-- BEGIN --
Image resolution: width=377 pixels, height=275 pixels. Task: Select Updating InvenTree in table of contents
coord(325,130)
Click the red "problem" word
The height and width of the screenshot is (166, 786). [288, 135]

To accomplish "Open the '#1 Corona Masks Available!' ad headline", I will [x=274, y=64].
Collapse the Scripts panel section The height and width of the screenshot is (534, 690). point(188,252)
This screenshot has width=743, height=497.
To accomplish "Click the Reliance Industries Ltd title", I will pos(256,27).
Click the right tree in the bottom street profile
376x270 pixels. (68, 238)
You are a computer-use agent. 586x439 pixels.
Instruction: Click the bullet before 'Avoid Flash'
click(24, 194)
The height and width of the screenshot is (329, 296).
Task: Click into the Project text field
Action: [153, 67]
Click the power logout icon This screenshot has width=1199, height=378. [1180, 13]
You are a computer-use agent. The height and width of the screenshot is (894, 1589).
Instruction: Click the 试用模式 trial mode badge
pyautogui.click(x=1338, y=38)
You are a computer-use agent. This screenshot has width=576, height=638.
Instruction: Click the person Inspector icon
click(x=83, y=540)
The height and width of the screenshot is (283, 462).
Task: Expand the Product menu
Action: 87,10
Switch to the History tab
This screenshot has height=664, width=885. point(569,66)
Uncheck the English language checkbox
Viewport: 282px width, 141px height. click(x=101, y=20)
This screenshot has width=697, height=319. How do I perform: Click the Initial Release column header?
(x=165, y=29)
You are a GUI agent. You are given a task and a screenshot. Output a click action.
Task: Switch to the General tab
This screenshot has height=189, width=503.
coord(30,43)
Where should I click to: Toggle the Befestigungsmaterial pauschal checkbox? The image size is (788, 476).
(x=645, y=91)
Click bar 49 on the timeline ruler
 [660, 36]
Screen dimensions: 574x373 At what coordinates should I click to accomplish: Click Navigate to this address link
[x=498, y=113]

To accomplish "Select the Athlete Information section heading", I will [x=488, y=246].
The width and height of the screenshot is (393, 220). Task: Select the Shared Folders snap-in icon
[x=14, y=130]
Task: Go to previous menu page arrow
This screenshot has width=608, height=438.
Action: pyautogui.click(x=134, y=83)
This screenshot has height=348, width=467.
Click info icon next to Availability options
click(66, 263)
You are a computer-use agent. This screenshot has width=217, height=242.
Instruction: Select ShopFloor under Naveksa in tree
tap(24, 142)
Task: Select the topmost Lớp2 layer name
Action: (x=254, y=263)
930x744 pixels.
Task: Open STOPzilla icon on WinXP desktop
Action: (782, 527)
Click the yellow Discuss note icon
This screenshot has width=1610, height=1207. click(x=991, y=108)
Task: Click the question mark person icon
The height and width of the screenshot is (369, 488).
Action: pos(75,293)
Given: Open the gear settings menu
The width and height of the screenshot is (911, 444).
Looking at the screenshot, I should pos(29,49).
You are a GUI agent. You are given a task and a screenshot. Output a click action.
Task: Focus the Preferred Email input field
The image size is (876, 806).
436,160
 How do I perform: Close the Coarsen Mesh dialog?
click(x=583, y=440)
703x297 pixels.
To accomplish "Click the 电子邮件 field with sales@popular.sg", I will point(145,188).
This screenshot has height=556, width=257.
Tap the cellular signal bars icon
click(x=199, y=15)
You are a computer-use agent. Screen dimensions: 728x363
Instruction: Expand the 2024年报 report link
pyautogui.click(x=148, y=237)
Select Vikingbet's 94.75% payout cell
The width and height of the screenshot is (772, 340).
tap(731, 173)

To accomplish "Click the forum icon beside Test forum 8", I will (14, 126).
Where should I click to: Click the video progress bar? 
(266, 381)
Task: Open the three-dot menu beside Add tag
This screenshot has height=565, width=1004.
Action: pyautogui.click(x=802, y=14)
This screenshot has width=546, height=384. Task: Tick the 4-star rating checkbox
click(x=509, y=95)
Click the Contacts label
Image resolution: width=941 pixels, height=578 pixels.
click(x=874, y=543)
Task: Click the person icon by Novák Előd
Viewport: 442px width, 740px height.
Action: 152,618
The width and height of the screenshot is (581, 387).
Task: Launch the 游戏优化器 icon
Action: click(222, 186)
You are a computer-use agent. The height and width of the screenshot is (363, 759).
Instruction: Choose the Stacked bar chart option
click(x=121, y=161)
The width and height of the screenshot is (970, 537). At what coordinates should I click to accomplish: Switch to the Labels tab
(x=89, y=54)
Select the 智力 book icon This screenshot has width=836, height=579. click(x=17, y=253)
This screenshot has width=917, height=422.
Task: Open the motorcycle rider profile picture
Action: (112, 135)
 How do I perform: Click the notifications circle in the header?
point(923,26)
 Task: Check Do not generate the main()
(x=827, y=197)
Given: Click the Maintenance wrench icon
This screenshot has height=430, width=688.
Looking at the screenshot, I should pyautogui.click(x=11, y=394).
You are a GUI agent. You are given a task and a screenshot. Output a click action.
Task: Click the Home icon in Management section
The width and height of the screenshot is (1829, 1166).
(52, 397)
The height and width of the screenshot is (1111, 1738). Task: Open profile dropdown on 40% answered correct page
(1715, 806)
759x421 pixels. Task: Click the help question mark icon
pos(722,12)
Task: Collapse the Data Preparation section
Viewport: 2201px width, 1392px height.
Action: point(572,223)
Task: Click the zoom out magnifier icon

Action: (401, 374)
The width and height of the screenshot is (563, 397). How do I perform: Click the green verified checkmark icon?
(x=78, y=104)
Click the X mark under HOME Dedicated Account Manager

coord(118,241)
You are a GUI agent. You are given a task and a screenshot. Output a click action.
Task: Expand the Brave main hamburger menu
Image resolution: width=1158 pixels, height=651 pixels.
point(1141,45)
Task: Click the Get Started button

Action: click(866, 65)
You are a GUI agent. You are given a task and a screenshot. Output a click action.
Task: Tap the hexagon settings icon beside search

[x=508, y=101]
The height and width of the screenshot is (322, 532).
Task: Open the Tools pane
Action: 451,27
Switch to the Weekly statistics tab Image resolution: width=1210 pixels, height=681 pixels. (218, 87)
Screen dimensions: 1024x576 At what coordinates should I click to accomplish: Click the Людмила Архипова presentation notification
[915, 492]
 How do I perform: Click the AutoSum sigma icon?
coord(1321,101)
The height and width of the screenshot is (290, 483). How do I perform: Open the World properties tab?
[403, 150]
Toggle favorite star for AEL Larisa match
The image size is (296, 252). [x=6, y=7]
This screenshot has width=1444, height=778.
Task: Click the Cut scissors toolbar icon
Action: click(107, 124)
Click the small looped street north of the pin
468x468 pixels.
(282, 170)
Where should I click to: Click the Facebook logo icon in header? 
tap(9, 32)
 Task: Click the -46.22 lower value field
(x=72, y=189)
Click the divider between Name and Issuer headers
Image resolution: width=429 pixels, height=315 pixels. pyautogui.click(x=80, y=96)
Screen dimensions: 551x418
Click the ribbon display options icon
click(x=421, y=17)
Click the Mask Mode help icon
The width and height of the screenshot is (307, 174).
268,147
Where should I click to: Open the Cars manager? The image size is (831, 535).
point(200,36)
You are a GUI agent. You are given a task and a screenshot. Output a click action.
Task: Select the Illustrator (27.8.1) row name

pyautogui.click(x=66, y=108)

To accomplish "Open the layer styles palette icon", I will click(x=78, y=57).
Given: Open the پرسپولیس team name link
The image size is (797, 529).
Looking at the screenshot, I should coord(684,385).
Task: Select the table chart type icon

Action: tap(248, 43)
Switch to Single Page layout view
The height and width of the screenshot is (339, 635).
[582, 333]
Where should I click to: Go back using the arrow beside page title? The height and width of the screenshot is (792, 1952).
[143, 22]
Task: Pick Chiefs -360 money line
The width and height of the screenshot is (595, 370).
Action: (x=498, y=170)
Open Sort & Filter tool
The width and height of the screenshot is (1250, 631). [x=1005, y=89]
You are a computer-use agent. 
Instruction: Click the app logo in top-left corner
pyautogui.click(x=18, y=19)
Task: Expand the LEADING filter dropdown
-- END --
■ WHAT YOU SHOULD DO ■
Duplicate the entries above between the lines holding "Click bar 49 on the timeline ruler" and "click(66, 263)", inclusive.

■ OUTPUT FOR THIS EXERCISE ■
Click bar 49 on the timeline ruler
 [660, 36]
Screen dimensions: 574x373 At what coordinates should I click to accomplish: Click Navigate to this address link
[x=498, y=113]

To accomplish "Select the Athlete Information section heading", I will [x=488, y=246].
The width and height of the screenshot is (393, 220). Task: Select the Shared Folders snap-in icon
[x=14, y=130]
Task: Go to previous menu page arrow
This screenshot has width=608, height=438.
Action: pyautogui.click(x=134, y=83)
This screenshot has height=348, width=467.
Click info icon next to Availability options
click(66, 263)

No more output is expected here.